Misalnya ziarah ke makam Kiai
Abdul Wahid, Tingkir Lor, Salatiga. Dimana sosok Kiai Abdul Wahid merupakan putra dari Syekh Abdul Halim bin Syekh
Abdurrohman (Pangeran Samhud Bagda) bin Syekh Abdurrohman yang dijuluki sebagai
Joko Tingkir (Sultan Pajang) bin Sunan Giri (Raden Ainul Yaqin), hingga mebyambung
pada Rasulullah SAW.
Kompleks makam Kiai Abdul Wahid sendiri terletak di sebuah dataran aagak tinggi, banyak di kelilingi pohon sehingga jika kita ziarah di sana, sungguh akan merasakan ketenangan dan terasa sangat sejuk.
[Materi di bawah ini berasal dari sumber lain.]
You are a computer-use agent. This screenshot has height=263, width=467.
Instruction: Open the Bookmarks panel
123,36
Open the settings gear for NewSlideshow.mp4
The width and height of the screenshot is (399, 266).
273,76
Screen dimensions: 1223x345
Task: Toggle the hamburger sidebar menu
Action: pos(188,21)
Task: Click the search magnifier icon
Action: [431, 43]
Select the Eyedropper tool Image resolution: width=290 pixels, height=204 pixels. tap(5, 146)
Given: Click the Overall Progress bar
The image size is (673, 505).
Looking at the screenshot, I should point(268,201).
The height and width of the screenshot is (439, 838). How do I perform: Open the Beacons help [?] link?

Setelah diketahui bahwa makam tersebut
adalah makam tokoh besar yakni orang
saleh. Kini banyak peziarah yang berdatangan mendoakannya dengan niat ngalap
barokah (mencari keberkahan).Penduduk setempat juga selalu mengadakan nyadran
menjelang bulan ramadhan dengan merawat dan membersihkan makam Kiai Abdul Wahid
di Tingkir, Salatiga.
Respon Masyarakat
Adanya Tradisi Lokal Nyadran
Apakah nyadran tradisi yang syirik? Dengan adanya sesaji yang dibawa ke makam sebenarnya kembali lagi pada niat seseorang itu. Bagaimana memaknai tradisi yang sedang di jalankan tersebut.
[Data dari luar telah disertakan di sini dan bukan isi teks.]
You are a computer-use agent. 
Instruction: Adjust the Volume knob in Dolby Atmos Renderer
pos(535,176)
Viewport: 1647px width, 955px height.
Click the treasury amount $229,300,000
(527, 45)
Hal ini menjadi perdebatan di kalangan umat Islam di
Indonesia. Pasalnya sering kali terjadi keliru dalam hal memaknai tradisi
nyadran tersebut. Masyarakat yang beranggapan kontra tentu saja menolak dan
tidak melaksanakan tradisi nyadran tersebut, begitu juga sebaliknya jika
masayrakat pro akan tradisi nyadran mereka akan berupaya lebih demi kesuksesan
acara nyadran di desa setempat.
Tradisi nyadran sebenarnya dengan adanya sesaji sebgai landasan doa. Dapat kita maknai dengan adanya tumpeng dalam acara tersebut sebagai lambang pengharapan kepada Tuhan, maka dari itu sesaji memang bukan untuk menyembah roh halus. Melainkan menciptakan keselarasan dengan seluruh alam.
Tak hanya itu nyadran juga sebagai rasa syukur kepada Tuhan. Bahkan nyadran juga memiliki makna sosial yakni dalam acara tersebut adanya sikap interaksi sosial, gotong royong membersihkan makam, nyadran juga sebagai perantara dalam menjalin silaturahmi yang begitu erat terhadap anggota keluarga lainnya.
Inilah yang harus kita lestarikan banyak hal
yang bermanfaat yang dapat kita petik adanya tradisi nyadran, memang sangat
erat akan kearifan lokal bangsa. Tertanamnya sikap untuk menghormati leluhur
dengan cara mendoakannya adalah sikap yang mulia yang harus dijunjung tinggi.